The vast majority of clothing produced in Boohoo’s model factory is woven fabric, which is more complex to work with than the jersey items produced in many factories across Leicester and requires a greater level of staff training as a result.

Reaney says that focusing on this style of clothing production was a strategic choice, both because it provides better margins but also because it will provide a greater skill level for employees, which the group hopes will leave a long-term legacy.

“Our intention here, over time, is to give people a practical and very hands-on and transparent view of manufacturing,” he says.

“Why? Currently, when you look at those working on the factory floors, you see a certain demographic and age profile – people with 20 years’ skill in their fingertips who are great at what they do. That’s all very well, but when is the next generation of talent coming through?

“When we talk about the sustainability of the industry that is obviously something we need to consider as well.”

Reaney insists that Boohoo’s model factory will not get preferential treatment over other suppliers and will need to win trade from the 13 brands across the group.

He says a key advantage of the model factory is its focus on more sustainable sourcing options, with fabrics in production including 50% recycled content.

“The brands can say they have a sustainable fabric in their range, it’s produced here in the UK and they can get it delivered in a couple of weeks,” he says.

Boohoo works with approximately 48 suppliers in Leicester today but is still producing the same volume of goods from the city as it places bigger and more varied orders with a smaller number of total factories.

Lyttle says the factory is a sign of Boohoo’s commitment to Leicester.

“We have committed to British manufacturing when others have run for the hills,” he says.

Boohoo says the primary advantages of UK manufacturing are speed and agility, with the ability to produce items within two weeks and fulfil repeat orders within just one week, compared with the six-month lead times high street retailers can have with overseas suppliers.

Reaney says that Boohoo’s model factory is built on an 80,000 sq ft premises, meaning it will have room to expand in the coming years “if we can make this work commercially”.
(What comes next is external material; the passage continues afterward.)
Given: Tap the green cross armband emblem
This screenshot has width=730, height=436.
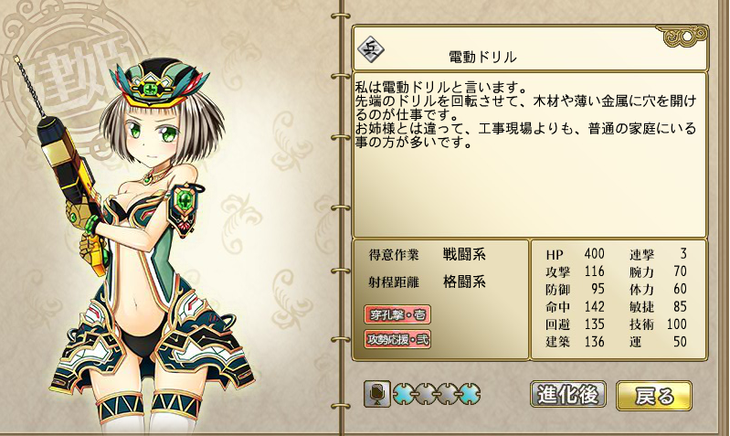Looking at the screenshot, I should pos(184,200).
However, he stresses that to ensure the vibrancy of the UK textiles industry long-term, more UK fashion operators should begin sourcing greater proportions of their ranges from Leicester.
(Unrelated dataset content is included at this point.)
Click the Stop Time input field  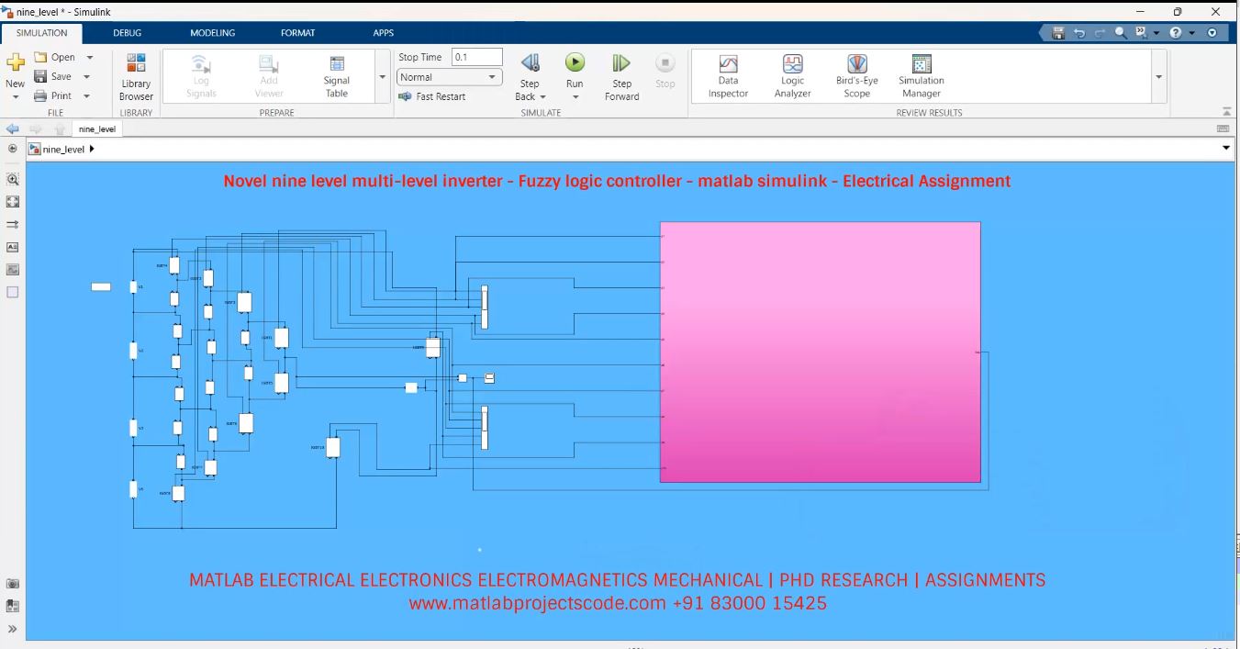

“It’s in our interests that more retailers source from Leicester because it makes the industry more sustainable, and that is our goal and aim” 

Andrew Reaney, Boohoo

He nods to the fact that, prior to being acquired by Boohoo, longstanding fashion brands such as Karen Millen, Oasis and Dorothy Perkins had never sourced their ranges domestically. 

“It’s in our interests that more retailers source from Leicester because it makes the industry more sustainable, and that is our goal and aim,” he says.
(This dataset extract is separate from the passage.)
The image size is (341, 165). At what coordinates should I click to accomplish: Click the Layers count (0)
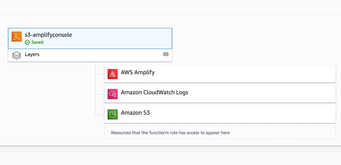click(x=166, y=55)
“I can say anecdotally that our suppliers are getting inquiries from a larger pool of retailers than they were and that’s what we want. We want this industry to be vibrant and these businesses to be sustainable and big enough that they can run as efficiently as possible.

“Our hope is that our suppliers will have multiple different customers across the fashion sector because that is better for the overall industry.”

Boohoo will hope that its first factory is a step in the right direction to reinstating Leicester as a great hub of UK clothing manufacturing – both for its own brands and beyond.